Si tratta, come riportano le organizzazioni sindacali, di contratti precari come interinali, a termine o collaborazioni non rinnovati o di persone uscite volontariamente dal mondo del lavoro, anche se in minor numero. Le prospettive per il futuro, quando verrà meno lo strumento della cassa integrazione e l’attuale blocco dei licenziamenti imposto dalle norme emergenziali, sono decisamente nere.
Di seguito, il commento di Giulia Andreozzi, avvocata cagliaritana ed esperta di politiche di genere.
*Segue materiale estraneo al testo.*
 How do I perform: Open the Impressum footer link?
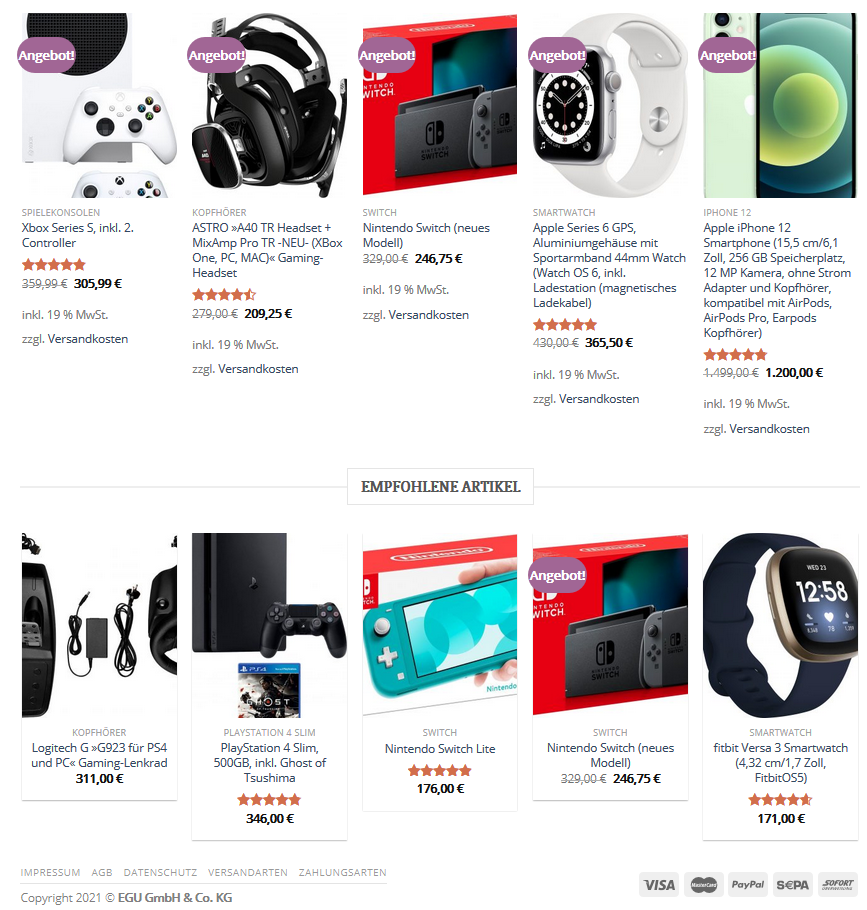click(x=50, y=872)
“E’ uno schiaffo leggere questi dati nero su bianco, ma possiamo dire di essere sorpresə? Direi proprio di no. Perché quando diciamo che l’uguaglianza di genere è solo un miraggio, non siamo delle visionarie isteriche. Quando diciamo che le donne sono ancora relegate a lavori precari e meno pagati, non siamo delle visionarie isteriche. Quando diciamo che il carico di accudimento familiare è ancora sulle spalle delle donne, non siamo delle visionarie isteriche. Quando diciamo che se una famiglia deve scegliere quale dei genitori deve smettere di lavorare per occuparsi dei figli, sarà quasi sempre la madre, perché è lei ad avere il lavoro meno pagato o meno sicuro, non siamo delle visionarie isteriche. Quando diciamo che asili nido e scuole che funzionano sono fondamentali per un lo sviluppo dell’occupazione femminile, non siamo delle visionarie isteriche. Quando diciamo che il peso, inevitabile quanto si vuole, di questa pandemia se lo sono sobbarcato soprattutto le donne, non siamo delle visionarie isteriche. Quando diciamo che una maggiore presenza femminile negli organismi decisionali contribuirebbe allo sviluppo di politiche di riduzione del divario di genere, non siamo delle visionarie isteriche. Eppure questi dati che leggiamo oggi sulla stampa ci faranno forse indignare per una giornata o due. E poi li dimenticheremo nuovamente (la notizia dei dati ISTAT è già sparita dalle home page dei maggiori quotidiani nazionali), relegati a discorsi da visionarie isteriche”.